Segment Start: Extracted text

Get the latest, first
arrowBlog
The Library That Holds All Your AI Keys Was Just Backdoored: The LiteLLM Supply Chain Compromise

The Library That Holds All Your AI Keys Was Just Backdoored: The LiteLLM Supply Chain Compromise

Mar 24, 2026

Ben Hirschberg
CTO & Co-founder

We just published a deep breakdown of the Trivy supply chain attacks yesterday. Twenty-four hours later, we’re writing about the next one. Same threat actor. Different target. Worse implications.

This time it’s LiteLLM, the Python library that acts as a universal API gateway for over 100 LLM providers. If you’re building anything with AI agents, MCP servers, or LLM orchestration, there’s a good chance LiteLLM is somewhere in your dependency tree. It has over 95 million monthly downloads on PyPI. And as of this morning, versions 1.82.7 and 1.82.8 contain a credential-stealing backdoor that harvests every secret it can find, moves laterally into your Kubernetes clusters, and installs a persistent backdoor on every node.

AI tooling is incredible. It’s also becoming the fattest, most credential-rich target in your entire infrastructure. Let’s talk about why.

Key Takeaways

  • LiteLLM is everywhere. With 95 million monthly downloads on PyPI and integrations across virtually every major AI agent framework, MCP server, and LLM orchestration tool, LiteLLM is one of the most critical building blocks in the AI ecosystem. If you’re working with AI, there’s a good chance it’s somewhere in your dependency tree, even if you never installed it directly.
  • It was compromised by TeamPCP this morning. On March 24, 2026, versions 1.82.7 and 1.82.8 were backdoored via maintainer account takeover. This is the same threat actor group behind the compromise of the Trivy vulnerability scanner (March 19), the hijack of the Checkmarx/KICS GitHub Action (March 21), and the defacement of 44 Aqua Security internal repositories (March 22). They are systematically working their way through the most trusted tools in the cloud-native and AI ecosystems.

Segment End: Extracted text
Segment Start: Supplied data

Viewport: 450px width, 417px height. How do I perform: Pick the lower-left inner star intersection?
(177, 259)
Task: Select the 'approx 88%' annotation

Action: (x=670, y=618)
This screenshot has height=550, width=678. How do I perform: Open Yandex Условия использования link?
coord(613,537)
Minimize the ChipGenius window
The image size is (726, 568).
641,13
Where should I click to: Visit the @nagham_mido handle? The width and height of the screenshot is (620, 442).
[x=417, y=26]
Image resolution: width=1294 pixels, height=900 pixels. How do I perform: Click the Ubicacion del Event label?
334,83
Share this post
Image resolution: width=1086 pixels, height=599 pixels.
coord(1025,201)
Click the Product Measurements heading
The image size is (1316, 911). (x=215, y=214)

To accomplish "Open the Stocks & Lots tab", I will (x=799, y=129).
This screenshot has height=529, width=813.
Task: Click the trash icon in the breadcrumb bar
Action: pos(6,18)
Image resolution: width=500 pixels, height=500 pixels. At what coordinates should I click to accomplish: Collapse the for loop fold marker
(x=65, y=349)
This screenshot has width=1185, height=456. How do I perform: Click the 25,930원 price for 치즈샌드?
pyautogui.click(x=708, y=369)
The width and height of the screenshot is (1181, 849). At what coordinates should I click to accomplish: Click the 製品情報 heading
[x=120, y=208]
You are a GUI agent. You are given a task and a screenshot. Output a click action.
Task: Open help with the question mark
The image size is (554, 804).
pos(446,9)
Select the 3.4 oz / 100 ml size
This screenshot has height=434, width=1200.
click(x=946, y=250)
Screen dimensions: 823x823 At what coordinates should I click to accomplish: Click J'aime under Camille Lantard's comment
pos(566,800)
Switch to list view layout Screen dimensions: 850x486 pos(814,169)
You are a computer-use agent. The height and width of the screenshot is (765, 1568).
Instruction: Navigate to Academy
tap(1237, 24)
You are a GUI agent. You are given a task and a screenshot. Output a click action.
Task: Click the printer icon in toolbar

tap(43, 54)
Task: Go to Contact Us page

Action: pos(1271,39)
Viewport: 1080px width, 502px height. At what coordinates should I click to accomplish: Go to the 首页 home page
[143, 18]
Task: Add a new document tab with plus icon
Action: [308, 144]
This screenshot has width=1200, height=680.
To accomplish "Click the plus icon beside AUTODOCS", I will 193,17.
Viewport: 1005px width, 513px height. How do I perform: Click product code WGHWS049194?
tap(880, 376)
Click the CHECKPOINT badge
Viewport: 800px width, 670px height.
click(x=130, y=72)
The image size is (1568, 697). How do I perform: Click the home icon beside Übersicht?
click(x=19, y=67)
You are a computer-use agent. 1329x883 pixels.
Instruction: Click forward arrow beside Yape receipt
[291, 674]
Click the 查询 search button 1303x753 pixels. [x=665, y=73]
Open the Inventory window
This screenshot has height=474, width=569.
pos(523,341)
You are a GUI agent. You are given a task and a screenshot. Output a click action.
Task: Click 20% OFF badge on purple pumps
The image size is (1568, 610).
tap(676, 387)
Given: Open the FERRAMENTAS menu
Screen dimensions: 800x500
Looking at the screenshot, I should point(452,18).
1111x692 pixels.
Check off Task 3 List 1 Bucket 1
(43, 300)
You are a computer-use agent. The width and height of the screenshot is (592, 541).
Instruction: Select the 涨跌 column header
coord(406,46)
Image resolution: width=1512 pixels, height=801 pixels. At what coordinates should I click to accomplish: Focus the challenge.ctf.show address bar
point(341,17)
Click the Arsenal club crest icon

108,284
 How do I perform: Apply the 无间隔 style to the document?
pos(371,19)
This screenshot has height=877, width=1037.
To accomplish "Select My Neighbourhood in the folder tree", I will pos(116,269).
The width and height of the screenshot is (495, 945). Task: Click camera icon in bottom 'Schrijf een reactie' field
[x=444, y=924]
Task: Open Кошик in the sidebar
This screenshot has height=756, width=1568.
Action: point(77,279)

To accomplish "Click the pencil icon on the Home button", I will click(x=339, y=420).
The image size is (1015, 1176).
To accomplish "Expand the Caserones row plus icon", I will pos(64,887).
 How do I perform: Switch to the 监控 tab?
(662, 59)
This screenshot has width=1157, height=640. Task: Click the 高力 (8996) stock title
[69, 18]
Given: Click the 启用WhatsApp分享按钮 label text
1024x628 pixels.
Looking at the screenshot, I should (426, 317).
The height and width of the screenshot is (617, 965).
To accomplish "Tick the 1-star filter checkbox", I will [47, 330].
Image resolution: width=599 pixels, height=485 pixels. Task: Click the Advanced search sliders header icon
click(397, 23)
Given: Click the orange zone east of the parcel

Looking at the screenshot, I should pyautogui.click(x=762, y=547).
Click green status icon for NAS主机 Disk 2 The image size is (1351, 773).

Segment End: Supplied data

[Activity]:
Retype the part of the LiteLLM blog post starting at "This time it’s" and ending at "on every node.". The records are separate material and have nothing to do with the LiteLLM blog post.

[Result for this task]:
This time it’s LiteLLM, the Python library that acts as a universal API gateway for over 100 LLM providers. If you’re building anything with AI agents, MCP servers, or LLM orchestration, there’s a good chance LiteLLM is somewhere in your dependency tree. It has over 95 million monthly downloads on PyPI. And as of this morning, versions 1.82.7 and 1.82.8 contain a credential-stealing backdoor that harvests every secret it can find, moves laterally into your Kubernetes clusters, and installs a persistent backdoor on every node.